Below are my top 7 tips:
1. Speak with the interpreter(s) prior to the start of mediation!
- Introduce yourself to the interpreter(s) and speak briefly with the interpreter prior to the start of mediation.
- Give the interpreter(s) a little background information about the matter, including the names of the parties and a brief description of the case.
- Ask interpreters if they prefer to introduce themselves and clarify their role or if they would prefer you do so in your opening statement.
- Ask the interpreters to verify the parties understand them at the beginning of the session.
- If you have a copy of document(s) you intend to use, provide one to the interpreter either before the mediation or as soon as you can at the beginning of the mediation.
2. Speak to and look directly at the LEP party, not the interpreter.
- Speak directly with the LEP person, not the interpreter.

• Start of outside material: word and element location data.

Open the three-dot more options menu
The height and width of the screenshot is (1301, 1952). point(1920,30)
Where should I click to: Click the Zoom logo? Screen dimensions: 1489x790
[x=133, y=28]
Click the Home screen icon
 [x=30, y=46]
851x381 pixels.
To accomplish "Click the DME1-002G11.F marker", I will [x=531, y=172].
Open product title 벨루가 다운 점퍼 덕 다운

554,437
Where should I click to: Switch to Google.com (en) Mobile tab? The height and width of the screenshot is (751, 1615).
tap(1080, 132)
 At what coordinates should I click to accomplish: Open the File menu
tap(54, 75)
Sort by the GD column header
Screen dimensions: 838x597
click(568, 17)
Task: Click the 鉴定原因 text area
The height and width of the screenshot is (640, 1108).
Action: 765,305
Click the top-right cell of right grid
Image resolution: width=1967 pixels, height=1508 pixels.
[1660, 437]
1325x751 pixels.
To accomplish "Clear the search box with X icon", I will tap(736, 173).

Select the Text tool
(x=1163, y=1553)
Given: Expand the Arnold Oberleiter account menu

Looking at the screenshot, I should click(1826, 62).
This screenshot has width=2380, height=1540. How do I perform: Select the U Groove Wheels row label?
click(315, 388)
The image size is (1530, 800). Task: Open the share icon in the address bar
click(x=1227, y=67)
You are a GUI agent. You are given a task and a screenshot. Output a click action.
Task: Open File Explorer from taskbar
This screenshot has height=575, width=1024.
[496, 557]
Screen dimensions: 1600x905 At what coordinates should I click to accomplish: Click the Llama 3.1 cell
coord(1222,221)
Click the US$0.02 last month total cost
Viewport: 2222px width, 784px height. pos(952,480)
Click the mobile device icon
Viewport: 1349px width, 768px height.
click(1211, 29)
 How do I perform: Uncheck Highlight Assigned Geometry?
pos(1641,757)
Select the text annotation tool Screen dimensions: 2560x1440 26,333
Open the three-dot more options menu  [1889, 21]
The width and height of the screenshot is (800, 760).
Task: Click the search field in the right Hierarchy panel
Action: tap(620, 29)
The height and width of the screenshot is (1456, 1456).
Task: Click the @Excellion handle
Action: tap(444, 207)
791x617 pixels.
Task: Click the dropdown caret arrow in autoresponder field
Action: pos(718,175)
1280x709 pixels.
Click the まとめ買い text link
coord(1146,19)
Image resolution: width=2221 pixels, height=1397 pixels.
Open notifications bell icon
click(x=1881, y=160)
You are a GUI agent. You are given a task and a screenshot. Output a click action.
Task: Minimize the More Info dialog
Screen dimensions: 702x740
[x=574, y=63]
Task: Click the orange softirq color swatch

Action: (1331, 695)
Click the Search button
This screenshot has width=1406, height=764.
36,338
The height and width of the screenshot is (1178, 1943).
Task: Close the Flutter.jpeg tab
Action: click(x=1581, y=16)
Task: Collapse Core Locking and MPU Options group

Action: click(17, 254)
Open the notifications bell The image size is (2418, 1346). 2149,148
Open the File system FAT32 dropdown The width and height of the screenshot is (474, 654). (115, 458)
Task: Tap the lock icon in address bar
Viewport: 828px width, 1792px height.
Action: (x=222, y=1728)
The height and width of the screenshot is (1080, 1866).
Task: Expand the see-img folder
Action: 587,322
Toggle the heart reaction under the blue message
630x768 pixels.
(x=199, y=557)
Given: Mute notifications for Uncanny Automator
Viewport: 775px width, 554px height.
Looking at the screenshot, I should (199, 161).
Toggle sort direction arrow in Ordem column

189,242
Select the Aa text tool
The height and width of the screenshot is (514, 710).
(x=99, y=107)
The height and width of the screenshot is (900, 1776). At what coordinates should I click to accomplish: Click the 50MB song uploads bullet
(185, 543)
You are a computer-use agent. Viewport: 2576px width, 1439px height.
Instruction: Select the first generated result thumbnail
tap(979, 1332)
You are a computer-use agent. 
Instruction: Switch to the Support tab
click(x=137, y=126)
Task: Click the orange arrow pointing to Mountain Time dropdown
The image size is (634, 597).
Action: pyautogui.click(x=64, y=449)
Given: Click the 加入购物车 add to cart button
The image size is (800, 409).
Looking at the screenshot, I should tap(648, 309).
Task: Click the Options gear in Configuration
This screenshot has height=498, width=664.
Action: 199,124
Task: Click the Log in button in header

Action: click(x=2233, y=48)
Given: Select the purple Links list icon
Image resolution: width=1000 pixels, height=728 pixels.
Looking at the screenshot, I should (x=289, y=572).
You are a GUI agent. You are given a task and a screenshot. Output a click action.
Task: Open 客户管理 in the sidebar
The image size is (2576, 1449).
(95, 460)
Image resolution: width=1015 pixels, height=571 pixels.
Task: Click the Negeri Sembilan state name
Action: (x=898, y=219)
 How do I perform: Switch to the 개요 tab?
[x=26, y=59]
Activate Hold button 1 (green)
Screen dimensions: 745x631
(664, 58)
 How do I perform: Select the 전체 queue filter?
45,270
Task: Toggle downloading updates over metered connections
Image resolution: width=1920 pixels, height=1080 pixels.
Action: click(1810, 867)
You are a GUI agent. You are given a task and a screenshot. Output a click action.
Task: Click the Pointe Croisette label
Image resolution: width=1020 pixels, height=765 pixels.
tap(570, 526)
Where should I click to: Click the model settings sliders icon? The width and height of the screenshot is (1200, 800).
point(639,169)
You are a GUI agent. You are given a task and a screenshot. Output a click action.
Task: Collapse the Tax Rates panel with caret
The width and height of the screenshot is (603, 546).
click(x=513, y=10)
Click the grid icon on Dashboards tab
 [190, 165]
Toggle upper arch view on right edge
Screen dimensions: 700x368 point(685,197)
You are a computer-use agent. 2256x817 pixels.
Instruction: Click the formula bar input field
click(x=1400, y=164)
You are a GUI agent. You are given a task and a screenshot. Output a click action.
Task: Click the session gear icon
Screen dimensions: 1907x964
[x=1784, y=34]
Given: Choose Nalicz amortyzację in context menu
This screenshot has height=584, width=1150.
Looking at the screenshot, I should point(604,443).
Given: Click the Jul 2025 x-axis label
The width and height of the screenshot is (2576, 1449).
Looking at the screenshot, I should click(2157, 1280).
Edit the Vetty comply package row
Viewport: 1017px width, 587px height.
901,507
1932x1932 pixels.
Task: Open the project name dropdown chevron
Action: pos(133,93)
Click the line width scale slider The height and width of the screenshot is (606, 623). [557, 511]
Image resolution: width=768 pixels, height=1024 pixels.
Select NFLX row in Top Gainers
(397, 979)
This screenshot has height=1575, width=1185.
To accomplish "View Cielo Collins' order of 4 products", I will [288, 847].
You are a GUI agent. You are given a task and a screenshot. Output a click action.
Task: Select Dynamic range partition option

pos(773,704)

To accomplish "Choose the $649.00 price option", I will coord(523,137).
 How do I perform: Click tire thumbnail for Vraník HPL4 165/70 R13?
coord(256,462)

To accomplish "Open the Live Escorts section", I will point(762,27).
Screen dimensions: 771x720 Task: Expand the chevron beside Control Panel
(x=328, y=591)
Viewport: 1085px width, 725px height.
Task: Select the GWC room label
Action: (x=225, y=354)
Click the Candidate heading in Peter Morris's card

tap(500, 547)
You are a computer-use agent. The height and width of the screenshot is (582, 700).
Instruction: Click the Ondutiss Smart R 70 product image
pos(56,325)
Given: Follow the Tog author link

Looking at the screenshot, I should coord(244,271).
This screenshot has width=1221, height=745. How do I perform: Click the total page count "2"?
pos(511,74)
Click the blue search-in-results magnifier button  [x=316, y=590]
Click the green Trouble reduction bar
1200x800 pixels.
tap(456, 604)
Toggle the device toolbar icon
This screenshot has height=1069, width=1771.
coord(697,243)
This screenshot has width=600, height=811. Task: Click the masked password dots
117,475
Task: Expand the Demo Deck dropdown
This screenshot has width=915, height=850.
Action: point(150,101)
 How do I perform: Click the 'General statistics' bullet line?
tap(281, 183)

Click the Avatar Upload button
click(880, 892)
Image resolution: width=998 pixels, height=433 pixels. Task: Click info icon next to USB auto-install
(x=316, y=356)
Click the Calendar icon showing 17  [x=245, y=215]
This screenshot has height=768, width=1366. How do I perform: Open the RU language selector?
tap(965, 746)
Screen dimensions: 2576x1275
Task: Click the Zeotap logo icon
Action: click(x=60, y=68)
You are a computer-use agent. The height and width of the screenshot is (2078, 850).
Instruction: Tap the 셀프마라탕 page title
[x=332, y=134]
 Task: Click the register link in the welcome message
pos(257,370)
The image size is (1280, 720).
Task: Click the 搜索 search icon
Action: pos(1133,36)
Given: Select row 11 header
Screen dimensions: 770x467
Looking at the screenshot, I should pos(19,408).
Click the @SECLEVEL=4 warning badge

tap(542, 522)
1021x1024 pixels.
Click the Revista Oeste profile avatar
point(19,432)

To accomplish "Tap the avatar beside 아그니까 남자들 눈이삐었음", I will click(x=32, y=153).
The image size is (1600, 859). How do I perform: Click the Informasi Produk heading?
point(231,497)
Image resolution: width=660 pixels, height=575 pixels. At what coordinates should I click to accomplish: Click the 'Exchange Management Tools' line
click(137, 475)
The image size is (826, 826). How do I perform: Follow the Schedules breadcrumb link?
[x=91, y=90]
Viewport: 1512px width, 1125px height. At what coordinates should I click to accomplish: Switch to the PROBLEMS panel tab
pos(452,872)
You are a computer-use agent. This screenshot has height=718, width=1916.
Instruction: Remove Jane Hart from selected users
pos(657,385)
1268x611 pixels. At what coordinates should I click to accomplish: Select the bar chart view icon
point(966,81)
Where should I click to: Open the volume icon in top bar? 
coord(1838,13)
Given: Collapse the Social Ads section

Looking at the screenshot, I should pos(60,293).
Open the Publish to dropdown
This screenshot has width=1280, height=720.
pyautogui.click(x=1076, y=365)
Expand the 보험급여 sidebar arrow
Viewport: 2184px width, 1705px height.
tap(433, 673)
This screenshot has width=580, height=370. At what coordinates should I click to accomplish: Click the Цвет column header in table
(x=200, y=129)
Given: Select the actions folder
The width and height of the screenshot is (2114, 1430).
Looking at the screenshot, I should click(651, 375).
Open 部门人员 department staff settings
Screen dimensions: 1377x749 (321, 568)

- Keep in the mind that the interpreter is not a party to the mediation. The interpreter’s role is more of a communication tool – and your focus should be on the mediation recipients.
3. Take frequent pauses.
- Pause after a couple of sentences or once the concept is complete. This may seem unnatural; however, as you continue to work with interpreters, you will begin to find a natural rhythm.
- Clarify points as you go.
- Pauses help to minimize interruptions.
4. EVERYTHING you say will be interpreted, including sidebars.
5. Avoid slang and acronyms when possible.
- Sometimes slang cannot be easily interpreted into another language.
- Speak clearly and in general terms.
6. Speak slower, not louder.
- I don’t know if this is true for all cultures, but I have noticed that sometimes people start to speak louder to someone who is LEP. This will not help the person understand, and may lead to frustration on both parts.
7. Allow extra time for the mediation.
- Interpretation may increase the time you normally allot for mediation.
- Generally, I increase my mediation time by 20 minutes for each hour.